Peut-être pour démentir la thèse de Seymour Hersh, pour dissuader les Ukrainiens d’attaquer la Russie ou plus simplement pour « remettre ce dossier au sommet de l’agenda politique ».

Une opération de haute volée

La justice allemande a jugé impossible mercredi « de faire des affirmations solides » sur l’identité des auteurs ou l’implication d’un État.

Car il ne saurait s’agir d’un groupe isolé. L’opération nécessite d’intervenir par 70 mètres de fond ce qui suppose un acteur étatique.

Une source militaire européenne a fait état à l’AFP, sur la base d’informations suédoises, d’un cratère de six mètres de profondeur sur 9 mètres de diamètre.

« Le “pipe” n’a pas explosé en chou-fleur, il a été soulevé de terre.
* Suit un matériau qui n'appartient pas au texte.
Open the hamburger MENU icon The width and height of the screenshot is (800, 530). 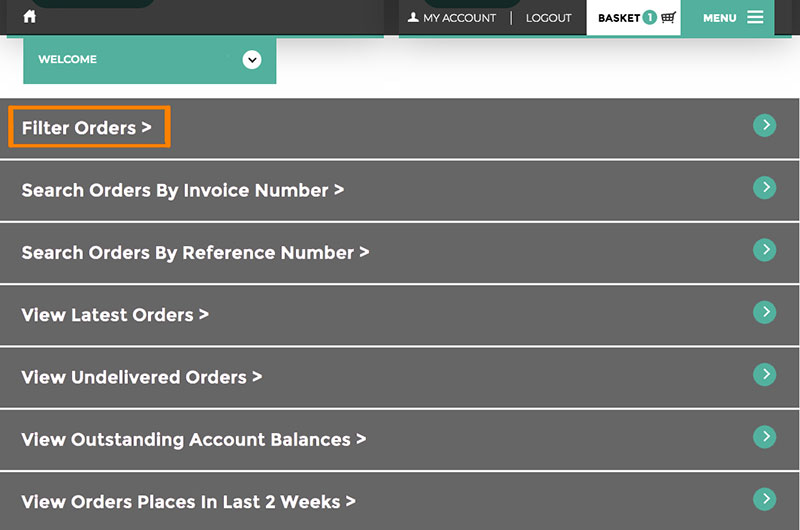coord(754,17)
Il y a eu des mouvements sur le fond », a-t-elle ajouté, évoquant la possibilité d’une « mine de fond ».

L’opération exige « un bâtiment support qui puisse rester à la verticale du chantier » pendant plusieurs heures, donc « de grosses infrastructures ».

Un acte de guerre hybride

Ce sabotage constitue un acte typique de guerre hybride, hors du champ militaire classique.

Et le propre de l’hybridité, à l’image par exemple des opérations cyber, est qu’elle demeure en zone grise et rend complexe sinon impossible son attribution.

« La guerre hybride renvoie par définition à des actes non attribués, louches et ambigus », relève un expert occidental du sujet sous couvert de l’anonymat.

« Plus de preuves sont susceptibles d’émerger », ajoute-t-il, invitant à la prudence sur les informations de presse.

« Billard quadridimensionnel »

Le professeur Veli-Pekka Tynkkynen se garde de toute conjecture, mais estime que la Russie a le moins à perdre dans l’opération.

« En faisant cela, la Russie accroît les peurs » et dissuade les Européens d’aider l’Ukraine. « La peur est la principale matière première exportée par la Russie », ajoute-t-il.

Les Ukrainiens ont pu être tentés, mais le risque de se faire prendre est énorme et leur reviendrait en boomerang, estime-t-il encore.

« Je doute qu’on ne le sache jamais vraiment », conclut un observateur français sous couvert d’anonymat. « On est probablement sur du billard quadridimensionnel. Un des deux camps sait qu’il ne l’a pas fait et que l’autre lui a envoyé un message ».